Prada se concentró en el diseño de accesorios, bolsas de mano y maletas de cuero y resistentes al agua. En 1978 empieza su etapa más decisiva. Miuccia, la nieta de Mario, entró al mando de la compañía. Miuccia Prada tenía un sentido estético novedoso y, según algunos, infalible. Por aquel entonces, la marca seguía produciendo principalmente artículos de cuero, y capeaba varios años de dificultades económicas. La competencia con otras firmas de moda similares, como Gucci, la había perjudicado bastante. Miuccia dio un vuelco a la situación cambiando la trayectoria de la casa, llevándola al sector del prêt-à-porter de lujo. Con el tiempo, Miuccia se casó con Patrizio Bertelli, que se encargaría de administrar el negocio, permitiendo así a su esposa dedicarse a la formulación de la nueva estética Prada.

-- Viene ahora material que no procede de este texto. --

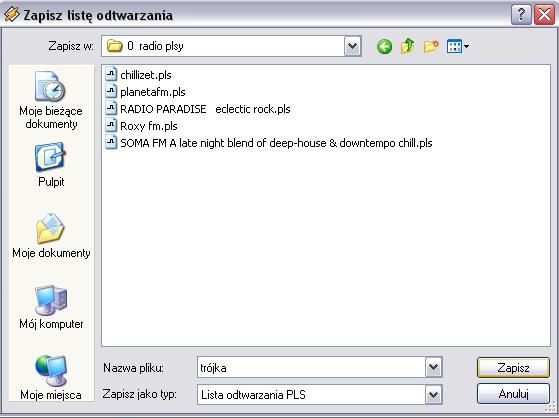Image resolution: width=559 pixels, height=418 pixels.
Task: Expand the Nazwa pliku dropdown arrow
Action: [x=434, y=367]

En 1989 Miuccia presenta la primera colección de prêt-à-porter, con prendas de elegancia, donde lo destacado eran las líneas limpias y los colores básicos, pero siempre con telas lujosas de gran calidad. La crítica de moda aprobó la propuesta y la popularidad de Prada subió como la espuma.

A principios de los años 1990 Prada consigue situarse entre las principales marcas de moda, nunca evidente ni facilón, y con accesorios algo osados, sofisticados y de calidad. Telas lujosas, estilos pensados pero simples; dominio de tonos propios de la naturaleza, como negros, marrones, grises, verdes y cremas; todo ello va conformando la imagen de Prada. El resultado era atractivo pero no era “sexy-chic” que apostaba en exceso a desvelar demasiada piel.

En 1992 Miuccia sacó a la luz la marca Miu Miu, el cariñoso apelativo que le dedicaban de pequeña. Entendida como una segunda línea de Prada, algo más económica, apuntaba a un público más juvenil o informal. Formas más sueltas, colores terrosos y estampados la diferencian de Prada, aunque los diseños simples y cierto respeto por un aspecto clásico la emparentan con la firma madre, junto con su sempiterna calidad textil.

En 2003 la compañía española de moda y perfumes Puig empezó a colaborar con la marca.

La película "El diablo viste de Prada" ("The Devil Wears Prada") de 2006, protagonizada por Meryl Streep y Anne Hathaway, pareció otorgarle un plus de popularidad masiva, pero ni el film ni la novela en la que se inspira mantienen ninguna relación con la marca; la elección de "Prada" en el título buscaba puramente imprimir un toque de distinción y exclusividad.

La casa ha emprendido en los últimos años varios proyectos relacionados con la experimentación artística y su mecenazgo.